There are other methods you can use. Surely you can find at least one Simpson's rule tool on the file exchange. It will be more accurate, BUT you need to respect that no numerical integration method will be perfectly accurate in something like this! If you have not a clue as to what Simpson's rule is, then you really do need to go back and read your class notes from some long forgotten class.)
Or, you can use a higher order Newton-Cotes rule, but beware of too high an order, as I would bet that they too can introduce interesting artifacts. As well, higher order Newton-Cotes rules have an issue at the end point, since your data may not have the correct number of points to make up a complete panel. Even Simpson's rule suffers from this flaw, since it really wants an odd number of points to work correctly.

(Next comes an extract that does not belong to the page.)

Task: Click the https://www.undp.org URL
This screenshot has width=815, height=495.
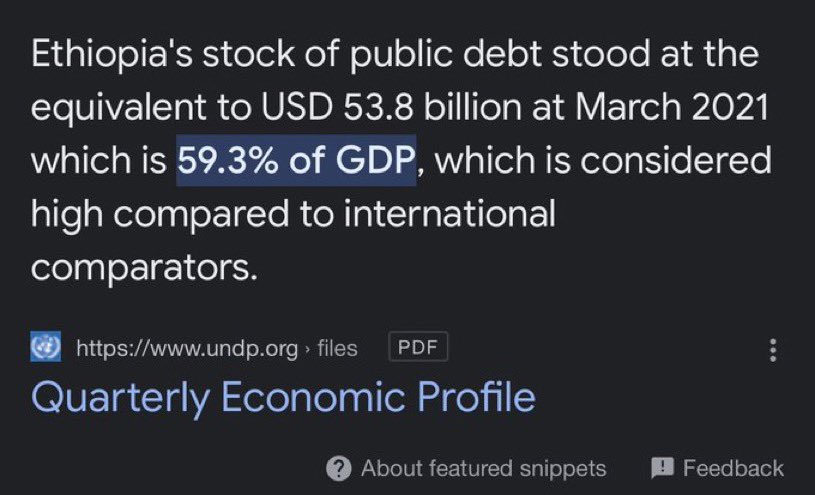Action: tap(187, 348)
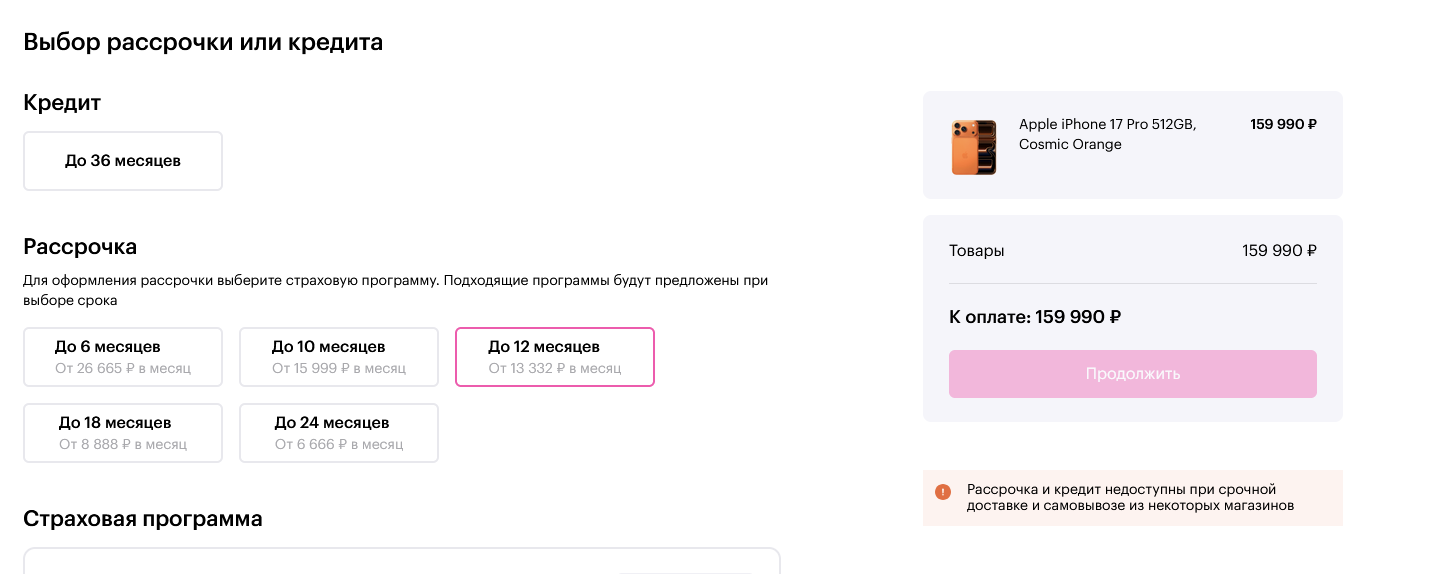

Other methods are things like fitting your curve with a spline, then integrating the spline. fnint will do the integration. (It is in the curve fitting toolbox, so you would need that. But there are simple enough ways to integrate a spline.)
I would suggest the simplest thing is a spline integral, then integrating the spline. But depending upon the shape of your integration kernel, a pchip integral may often be a better idea. At the same time, a pchip interpolant will be a lower order approximation, so it too will sometimes be problematic.
Sorry, but it seems to me you are trying to solve a problem without understanding the methods you are using. Would you recommend that someone play around with a table saw, who has never seen one, and has no idea how they work or what to do?
If this is a problem from a class, where you were told to use cumtrapz, then I would hope there would be discussion afterwards about the error that you see, and the source of that error.